Ayubi Erfan, Farashi Sajjad, Tapak Leili, Afshar Saeid
Cancer Research Center, Institute of Cancer, Avicenna Health Research Institute, Hamadan University of Medical Sciences, Hamadan, Iran.
Neurophysiology Research Center, Institute of Neuroscience and Mental Health, Avicenna Health Research Institute, Hamadan University of Medical Sciences, Hamadan, Iran.
Heliyon. 2024 Dec 24;11(1):e41443. doi: 10.1016/j.heliyon.2024.e41443. eCollection 2025 Jan 15.
The purpose of the current study was to develop and validate a biomarker-based prediction model for metastasis in patients with colorectal cancer (CRC).

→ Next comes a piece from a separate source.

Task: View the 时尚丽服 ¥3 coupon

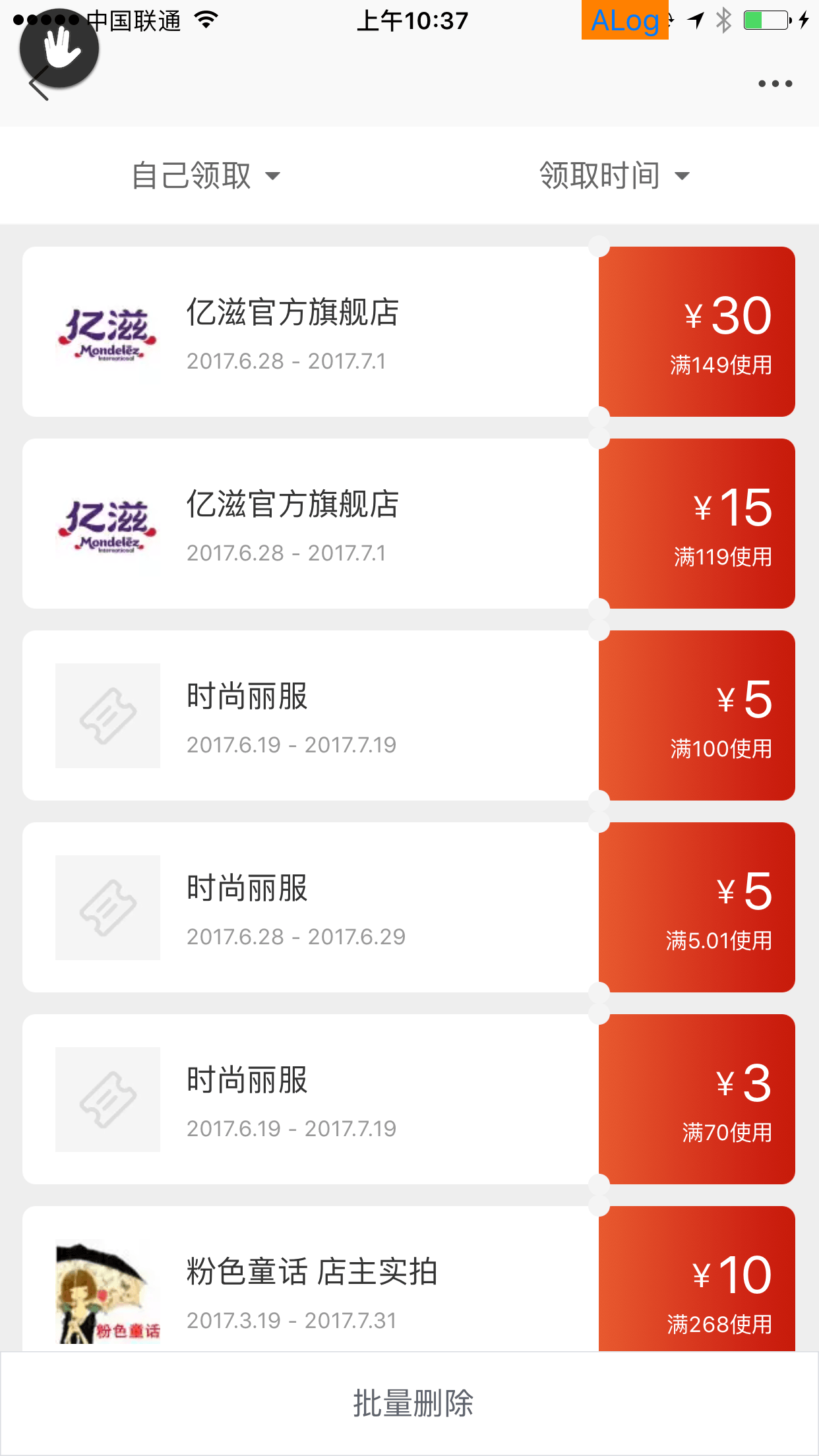Action: (409, 1099)

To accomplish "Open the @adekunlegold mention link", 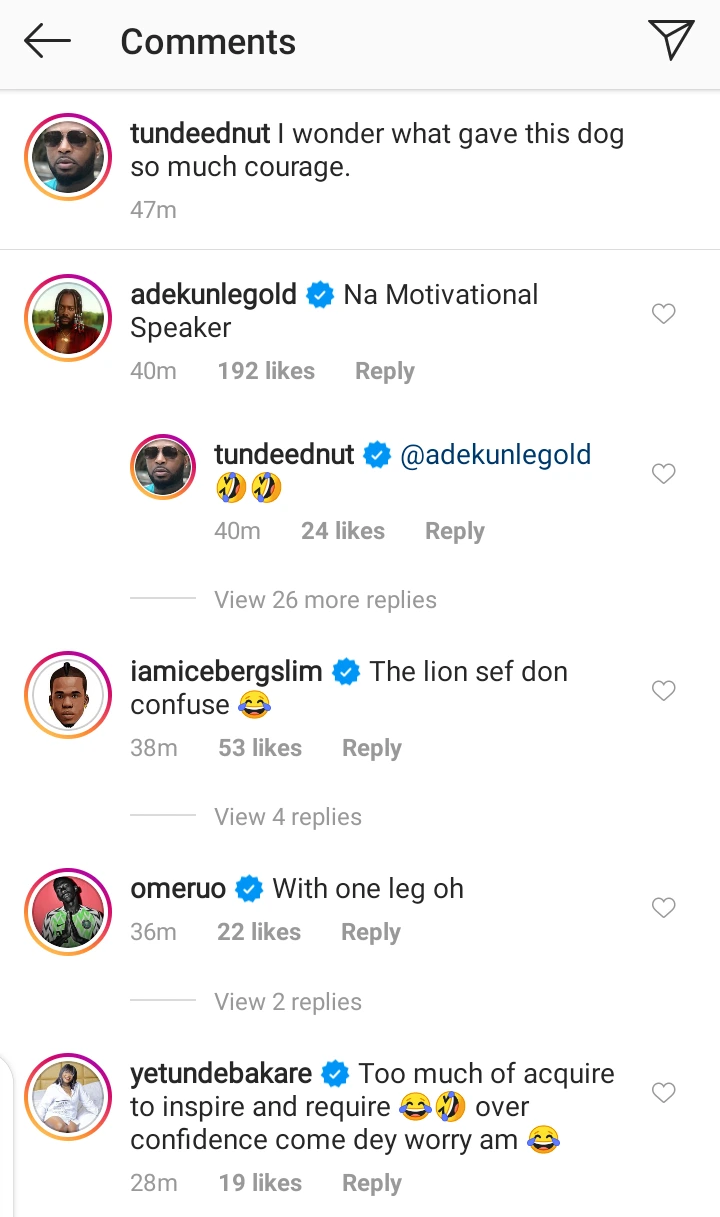I will [495, 455].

Two datasets, GSE68468 and GSE41568, were retrieved from the Gene Expression Omnibus (GEO) database. In the GSE68468 dataset, key biomarkers were identified through a screening process involving differential expression analysis, redundancy analysis, and recursive feature elimination technique. Subsequently, the prediction model was developed and internally validated using five machine learning (ML) algorithms including lasso and elastic-net regularized generalized linear model (glmnet), k-nearest neighbors (kNN), support vector machine (SVM) with Radial Basis Function Kernel, random forest (RF), and eXtreme Gradient Boosting (XGBoost). The predictive performance of the algorithm with the highest accuracy was then externally validated on the GSE41568 dataset.

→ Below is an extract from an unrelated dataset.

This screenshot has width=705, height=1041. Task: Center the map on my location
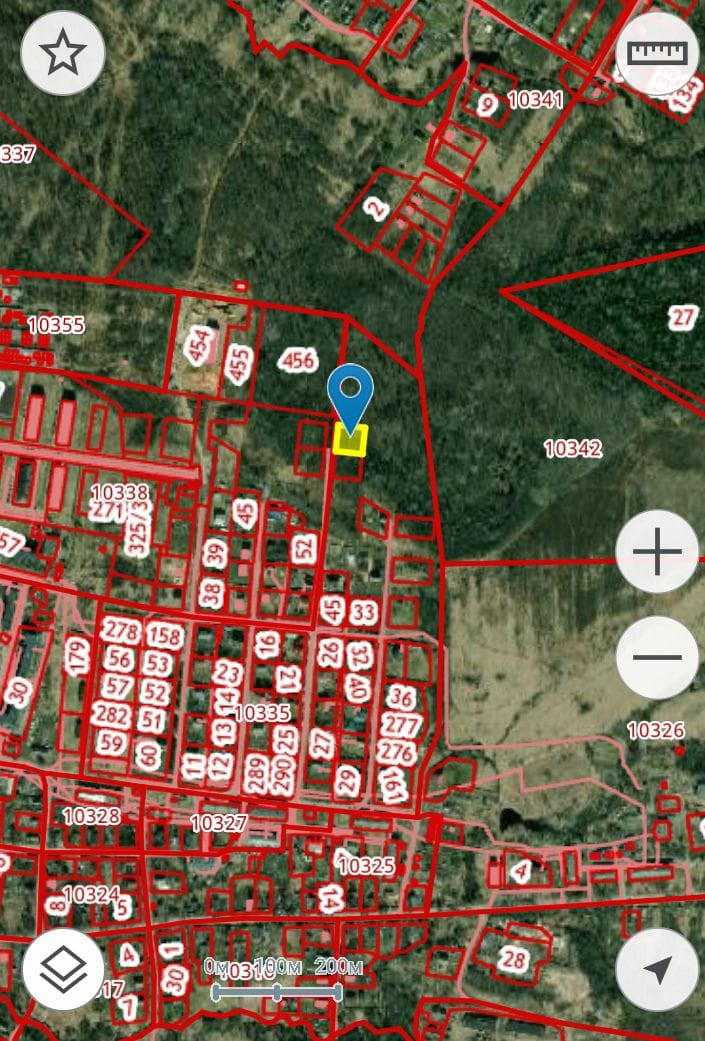point(657,969)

Among 22,283 registered genes in the GSE68468 dataset, the screening process identified 16 key genes including and these genes were used to build the prediction model. On the internal validation dataset, the prediction performance of five ML algorithms was as follows; RF (accuracy = 0.97 and kappa = 0.91), XGBoost (0.93, 0.81), kNN (0.93, 0.81), glmnet (0.93, 0.82) and SVM (0.92, 0.80). Top five biomarkers were and . The RF model exhibited an accuracy of 0.97, a kappa value of 0.92, and an area under the curve (AUC) of 0.99 in the external validation dataset.
The results of this study have identified biomarkers through ML algorithms which help to identify patients with CRC prone to metastasis.

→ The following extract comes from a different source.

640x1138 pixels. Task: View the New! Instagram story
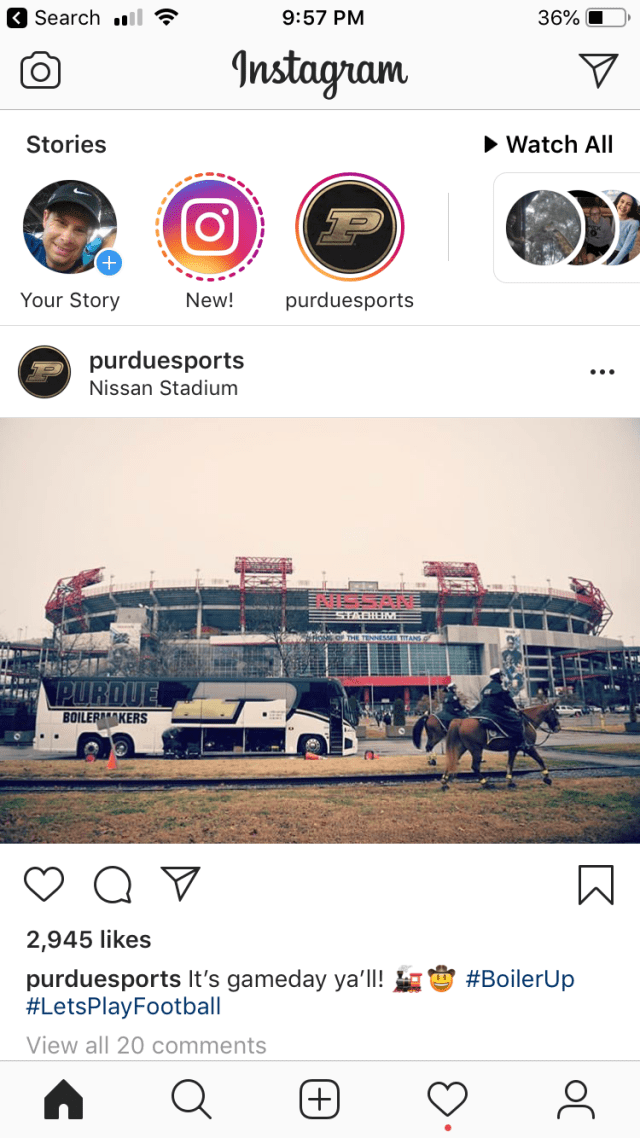[x=209, y=227]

本研究旨在开发并验证一种基于生物标志物的预测模型,用于预测结直肠癌(CRC)患者的转移情况。
从基因表达综合数据库(GEO)中检索了两个数据集,即GSE68468和GSE41568。在GSE68468数据集中,通过差异表达分析、冗余分析和递归特征消除技术等筛选过程确定关键生物标志物。随后,使用包括套索和弹性网络正则化广义线性模型(glmnet)、k近邻(kNN)、带径向基函数核的支持向量机(SVM)、随机森林(RF)和极端梯度提升(XGBoost)在内的五种机器学习(ML)算法开发预测模型并进行内部验证。然后在GSE41568数据集上对准确率最高的算法的预测性能进行外部验证。
在GSE68468数据集中登记的22283个基因中,筛选过程确定了16个关键基因,包括 ,这些基因被用于构建预测模型。在内部验证数据集上,五种ML算法的预测性能如下:RF(准确率 = 0.97,kappa值 = 0.91)、XGBoost(0.93,0.81)、kNN(0.93,0.81)、glmnet(0.93,0.82)和SVM(0.92,0.80)。排名前五的生物标志物是 和 。在外部验证数据集中,RF模型的准确率为0.97,kappa值为0.92,曲线下面积(AUC)为0.99。
本研究结果通过ML算法确定了生物标志物,有助于识别易发生转移的CRC患者。